Secondly, as has been pointed out by critics such as, among others, Ashley Tellis, promising ‘massive’ nuclear retaliation will incentivise first use of first strike levels of attack. The enemy taking India’s nuclear doctrine seriously would, to in Patton’s tradition, be ‘firstest with the mostest’. In the aftermath of such a strike, seeking to respond massively may itself be a contradiction in terms.

Therefore, if higher order nuclear retaliation is not necessarily the only or best way, what are the options? Against Saran’s belief in the inevitability of escalation, the view to the contrary is that only escalatory possibilities will invariably kick-in. Nuclear use decisions informed by the operational doctrine are the manner in which escalation can be managed. As with the tango, escalation management requires both players to ‘cooperate’.  An operational doctrine that enables cooperation towards the common end of nuclear conflict termination is best. Counter-intuitively then, the moot question is: Which responses facilitate cooperation under the prohibitive conditions?

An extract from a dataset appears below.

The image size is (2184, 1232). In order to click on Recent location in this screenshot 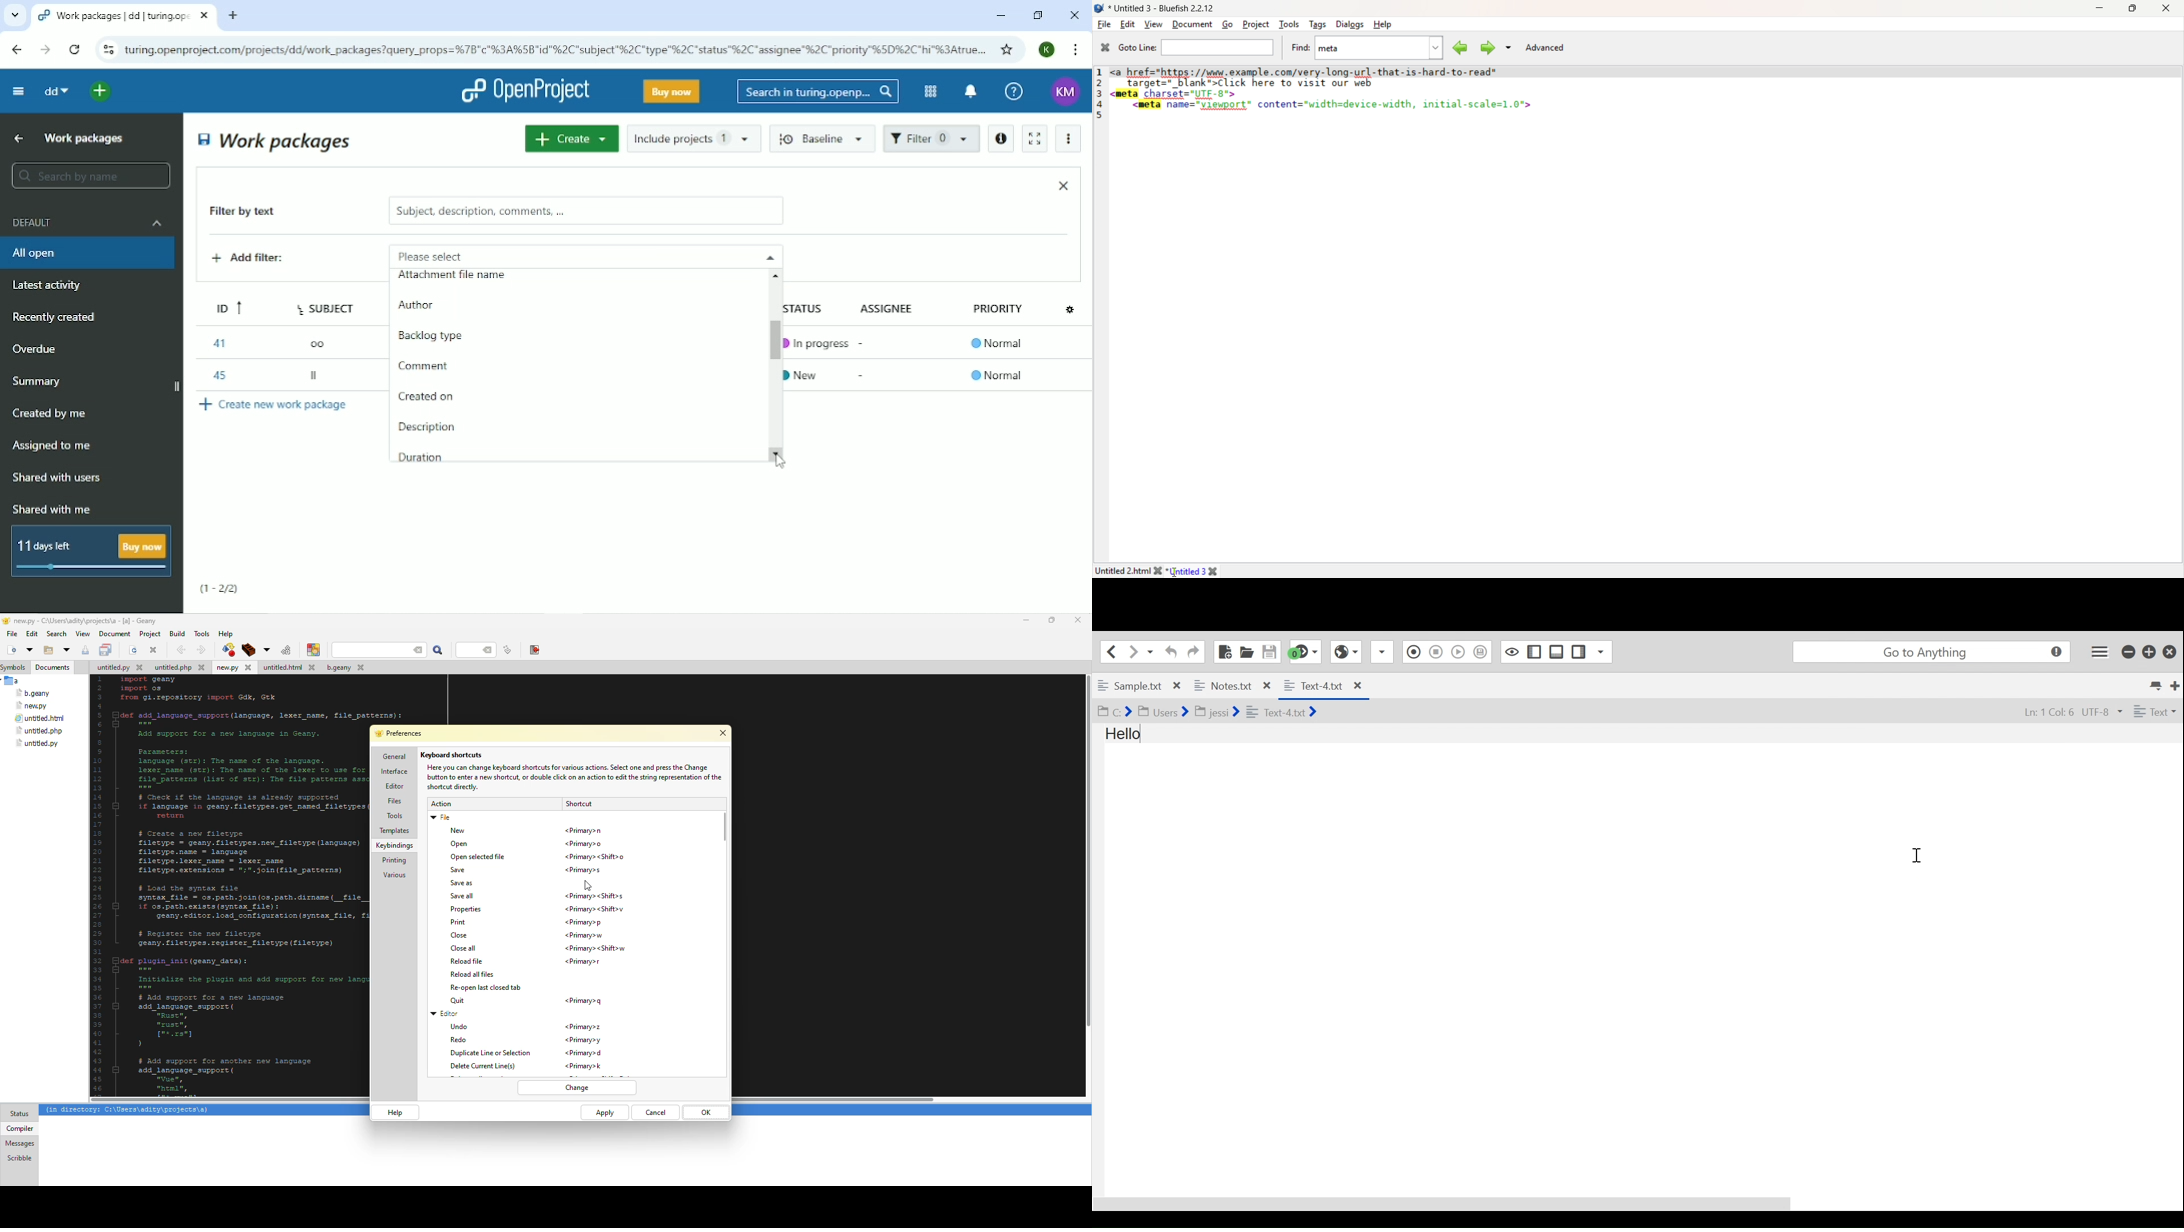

Early on in the nuclear debate, General Sundarji had provided an answer: to end nuclear exchange(s) at the lowest possible level of nuclear use. The opposite view of K Subrahmanyam, echoed by Saran, on the impossibility of nuclear limitation, has instead dominated since. What makes the situation this century different that it is time to hark Sundarji?

Nuclear first use can occur, given the intimate coupling between the sub-conventional and conventional levels sought by India and between the conventional and nuclear levels worked towards by Pakistan. India needs to think equally of limiting the consequences of nuclear use to itself as much as punishing the enemy. The operational doctrine must emphasise nuclear limitation; with nuclear cooperation enabled by a ‘tit for tat’ strategy and structural innovations as joint nuclear risk management. 

It is possible that Saran, apprehending a shift, calls for transparency and re-dedication. While transparency is seconded, a coming out in favour of the shift is called for.